*Short exercise:* Arrange everything in the listing from the line containing "The image size is (2560, 1440)." down to the line containing "center [44, 104].", inclusive, as a numbered list with the blank lines omitted. Include only those lines.

-----

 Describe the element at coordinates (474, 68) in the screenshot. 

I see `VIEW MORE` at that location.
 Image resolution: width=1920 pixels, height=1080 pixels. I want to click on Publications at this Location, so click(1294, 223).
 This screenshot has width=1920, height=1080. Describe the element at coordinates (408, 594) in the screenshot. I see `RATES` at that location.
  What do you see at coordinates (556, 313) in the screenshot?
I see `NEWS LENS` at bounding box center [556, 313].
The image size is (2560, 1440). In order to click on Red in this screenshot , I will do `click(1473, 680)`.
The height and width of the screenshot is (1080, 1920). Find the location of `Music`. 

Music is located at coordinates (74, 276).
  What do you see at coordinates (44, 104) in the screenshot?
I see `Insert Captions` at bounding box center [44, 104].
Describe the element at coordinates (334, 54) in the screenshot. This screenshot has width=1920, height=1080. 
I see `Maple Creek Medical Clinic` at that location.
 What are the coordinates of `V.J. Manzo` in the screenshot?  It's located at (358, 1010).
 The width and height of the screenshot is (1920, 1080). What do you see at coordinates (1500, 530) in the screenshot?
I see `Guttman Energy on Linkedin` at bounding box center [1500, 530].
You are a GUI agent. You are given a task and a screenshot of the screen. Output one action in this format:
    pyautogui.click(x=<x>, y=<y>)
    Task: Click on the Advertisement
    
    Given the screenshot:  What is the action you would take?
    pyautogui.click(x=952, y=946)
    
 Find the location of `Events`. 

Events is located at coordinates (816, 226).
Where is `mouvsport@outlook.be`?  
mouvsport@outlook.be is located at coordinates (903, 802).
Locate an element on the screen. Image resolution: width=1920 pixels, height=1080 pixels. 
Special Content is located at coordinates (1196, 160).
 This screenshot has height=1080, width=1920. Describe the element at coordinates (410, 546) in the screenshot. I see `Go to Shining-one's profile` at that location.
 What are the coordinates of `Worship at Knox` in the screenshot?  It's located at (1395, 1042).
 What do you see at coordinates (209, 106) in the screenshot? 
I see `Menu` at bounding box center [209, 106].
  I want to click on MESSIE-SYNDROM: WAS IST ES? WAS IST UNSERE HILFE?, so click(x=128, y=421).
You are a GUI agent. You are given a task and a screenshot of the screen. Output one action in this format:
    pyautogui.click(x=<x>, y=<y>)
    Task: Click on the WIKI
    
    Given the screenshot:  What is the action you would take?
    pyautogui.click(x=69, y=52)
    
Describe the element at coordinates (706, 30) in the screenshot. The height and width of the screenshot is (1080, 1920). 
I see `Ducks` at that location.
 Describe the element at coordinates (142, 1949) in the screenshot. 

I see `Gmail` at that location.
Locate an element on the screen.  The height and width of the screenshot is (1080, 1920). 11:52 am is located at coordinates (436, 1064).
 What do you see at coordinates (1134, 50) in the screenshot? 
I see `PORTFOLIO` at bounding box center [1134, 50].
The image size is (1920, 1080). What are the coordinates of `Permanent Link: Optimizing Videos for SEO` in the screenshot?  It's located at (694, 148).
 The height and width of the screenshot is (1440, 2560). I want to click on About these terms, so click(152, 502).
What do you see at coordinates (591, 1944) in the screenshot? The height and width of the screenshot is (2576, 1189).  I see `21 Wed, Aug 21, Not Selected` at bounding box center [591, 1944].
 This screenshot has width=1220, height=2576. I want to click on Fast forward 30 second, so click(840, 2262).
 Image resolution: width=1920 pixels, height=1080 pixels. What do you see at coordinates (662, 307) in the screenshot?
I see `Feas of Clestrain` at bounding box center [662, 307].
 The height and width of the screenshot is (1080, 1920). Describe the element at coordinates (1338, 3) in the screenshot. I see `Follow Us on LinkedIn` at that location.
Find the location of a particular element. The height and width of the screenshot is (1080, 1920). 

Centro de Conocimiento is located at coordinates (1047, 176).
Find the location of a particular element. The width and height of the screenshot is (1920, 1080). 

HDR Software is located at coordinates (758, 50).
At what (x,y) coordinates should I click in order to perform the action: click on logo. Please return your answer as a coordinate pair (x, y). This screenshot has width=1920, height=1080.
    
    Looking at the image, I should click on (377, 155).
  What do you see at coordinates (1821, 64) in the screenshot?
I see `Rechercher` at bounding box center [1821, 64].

-----

*Correct answer:*
1. The image size is (2560, 1440). In order to click on Red in this screenshot , I will do `click(1473, 680)`.
2. The height and width of the screenshot is (1080, 1920). Find the location of `Music`. 
3. Music is located at coordinates (74, 276).
4.   What do you see at coordinates (44, 104) in the screenshot?
5. I see `Insert Captions` at bounding box center [44, 104].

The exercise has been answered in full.